- Exercise objective -
Every line of the material must appear in the answer exactly as it does here.

[Start of Attachment]

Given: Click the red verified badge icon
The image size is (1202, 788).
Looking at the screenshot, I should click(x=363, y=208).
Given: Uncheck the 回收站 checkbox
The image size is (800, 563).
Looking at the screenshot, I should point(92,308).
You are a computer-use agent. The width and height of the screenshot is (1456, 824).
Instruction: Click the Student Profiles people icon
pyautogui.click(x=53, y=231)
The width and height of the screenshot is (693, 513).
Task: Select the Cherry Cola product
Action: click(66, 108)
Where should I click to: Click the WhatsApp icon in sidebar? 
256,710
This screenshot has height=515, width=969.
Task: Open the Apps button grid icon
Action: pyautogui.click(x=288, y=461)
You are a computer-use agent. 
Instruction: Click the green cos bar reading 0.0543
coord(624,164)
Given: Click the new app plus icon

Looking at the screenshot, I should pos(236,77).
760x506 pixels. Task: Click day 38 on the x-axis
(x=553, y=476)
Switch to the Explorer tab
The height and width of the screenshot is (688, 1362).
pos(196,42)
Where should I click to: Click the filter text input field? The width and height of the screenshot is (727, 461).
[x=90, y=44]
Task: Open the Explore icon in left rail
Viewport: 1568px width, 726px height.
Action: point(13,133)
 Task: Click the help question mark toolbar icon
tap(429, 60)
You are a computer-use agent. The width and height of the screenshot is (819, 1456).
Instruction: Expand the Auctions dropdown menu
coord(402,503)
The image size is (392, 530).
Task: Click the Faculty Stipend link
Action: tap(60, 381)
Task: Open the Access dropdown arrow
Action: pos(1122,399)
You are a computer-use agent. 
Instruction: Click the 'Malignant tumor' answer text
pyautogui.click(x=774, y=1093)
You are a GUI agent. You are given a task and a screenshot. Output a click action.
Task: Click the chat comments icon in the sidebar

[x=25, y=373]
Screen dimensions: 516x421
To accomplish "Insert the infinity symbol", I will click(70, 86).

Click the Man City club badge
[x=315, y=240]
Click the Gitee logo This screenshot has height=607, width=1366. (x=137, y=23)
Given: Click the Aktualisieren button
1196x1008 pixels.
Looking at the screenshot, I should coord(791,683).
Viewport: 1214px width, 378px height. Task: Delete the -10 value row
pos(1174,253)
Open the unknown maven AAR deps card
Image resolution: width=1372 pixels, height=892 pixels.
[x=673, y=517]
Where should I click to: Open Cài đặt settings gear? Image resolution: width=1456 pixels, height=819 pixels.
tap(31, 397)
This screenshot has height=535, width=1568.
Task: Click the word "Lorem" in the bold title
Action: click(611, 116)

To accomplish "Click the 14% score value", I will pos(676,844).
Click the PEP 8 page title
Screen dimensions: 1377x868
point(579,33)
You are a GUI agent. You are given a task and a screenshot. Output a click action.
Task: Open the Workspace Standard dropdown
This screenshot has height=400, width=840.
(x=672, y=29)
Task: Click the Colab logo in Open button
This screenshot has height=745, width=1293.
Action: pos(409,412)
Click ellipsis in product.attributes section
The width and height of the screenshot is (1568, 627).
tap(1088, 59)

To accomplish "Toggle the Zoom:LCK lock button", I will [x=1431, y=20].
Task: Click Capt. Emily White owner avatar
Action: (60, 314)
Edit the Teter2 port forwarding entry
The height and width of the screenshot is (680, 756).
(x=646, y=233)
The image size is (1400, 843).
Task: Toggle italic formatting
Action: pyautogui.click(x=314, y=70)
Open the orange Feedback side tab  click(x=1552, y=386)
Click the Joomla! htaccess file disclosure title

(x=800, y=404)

[End of Attachment]

- Response to the task -
Given: Click the red verified badge icon
The image size is (1202, 788).
Looking at the screenshot, I should click(x=363, y=208).
Given: Uncheck the 回收站 checkbox
The image size is (800, 563).
Looking at the screenshot, I should point(92,308).
You are a computer-use agent. The width and height of the screenshot is (1456, 824).
Instruction: Click the Student Profiles people icon
pyautogui.click(x=53, y=231)
The width and height of the screenshot is (693, 513).
Task: Select the Cherry Cola product
Action: click(66, 108)
Where should I click to: Click the WhatsApp icon in sidebar? 
256,710
This screenshot has height=515, width=969.
Task: Open the Apps button grid icon
Action: pyautogui.click(x=288, y=461)
You are a computer-use agent. 
Instruction: Click the green cos bar reading 0.0543
coord(624,164)
Given: Click the new app plus icon

Looking at the screenshot, I should pos(236,77).
760x506 pixels. Task: Click day 38 on the x-axis
(x=553, y=476)
Switch to the Explorer tab
The height and width of the screenshot is (688, 1362).
pos(196,42)
Where should I click to: Click the filter text input field? The width and height of the screenshot is (727, 461).
[x=90, y=44]
Task: Open the Explore icon in left rail
Viewport: 1568px width, 726px height.
Action: point(13,133)
 Task: Click the help question mark toolbar icon
tap(429, 60)
You are a computer-use agent. The width and height of the screenshot is (819, 1456).
Instruction: Expand the Auctions dropdown menu
coord(402,503)
The image size is (392, 530).
Task: Click the Faculty Stipend link
Action: tap(60, 381)
Task: Open the Access dropdown arrow
Action: pos(1122,399)
You are a computer-use agent. 
Instruction: Click the 'Malignant tumor' answer text
pyautogui.click(x=774, y=1093)
You are a GUI agent. You are given a task and a screenshot. Output a click action.
Task: Click the chat comments icon in the sidebar

[x=25, y=373]
Screen dimensions: 516x421
To accomplish "Insert the infinity symbol", I will click(70, 86).

Click the Man City club badge
[x=315, y=240]
Click the Gitee logo This screenshot has height=607, width=1366. (x=137, y=23)
Given: Click the Aktualisieren button
1196x1008 pixels.
Looking at the screenshot, I should coord(791,683).
Viewport: 1214px width, 378px height. Task: Delete the -10 value row
pos(1174,253)
Open the unknown maven AAR deps card
Image resolution: width=1372 pixels, height=892 pixels.
[x=673, y=517]
Where should I click to: Open Cài đặt settings gear? Image resolution: width=1456 pixels, height=819 pixels.
tap(31, 397)
This screenshot has height=535, width=1568.
Task: Click the word "Lorem" in the bold title
Action: click(611, 116)

To accomplish "Click the 14% score value", I will pos(676,844).
Click the PEP 8 page title
Screen dimensions: 1377x868
point(579,33)
You are a GUI agent. You are given a task and a screenshot. Output a click action.
Task: Open the Workspace Standard dropdown
This screenshot has height=400, width=840.
(x=672, y=29)
Task: Click the Colab logo in Open button
This screenshot has height=745, width=1293.
Action: pos(409,412)
Click ellipsis in product.attributes section
The width and height of the screenshot is (1568, 627).
tap(1088, 59)

To accomplish "Toggle the Zoom:LCK lock button", I will [x=1431, y=20].
Task: Click Capt. Emily White owner avatar
Action: (60, 314)
Edit the Teter2 port forwarding entry
The height and width of the screenshot is (680, 756).
(x=646, y=233)
The image size is (1400, 843).
Task: Toggle italic formatting
Action: pyautogui.click(x=314, y=70)
Open the orange Feedback side tab  click(x=1552, y=386)
Click the Joomla! htaccess file disclosure title

(x=800, y=404)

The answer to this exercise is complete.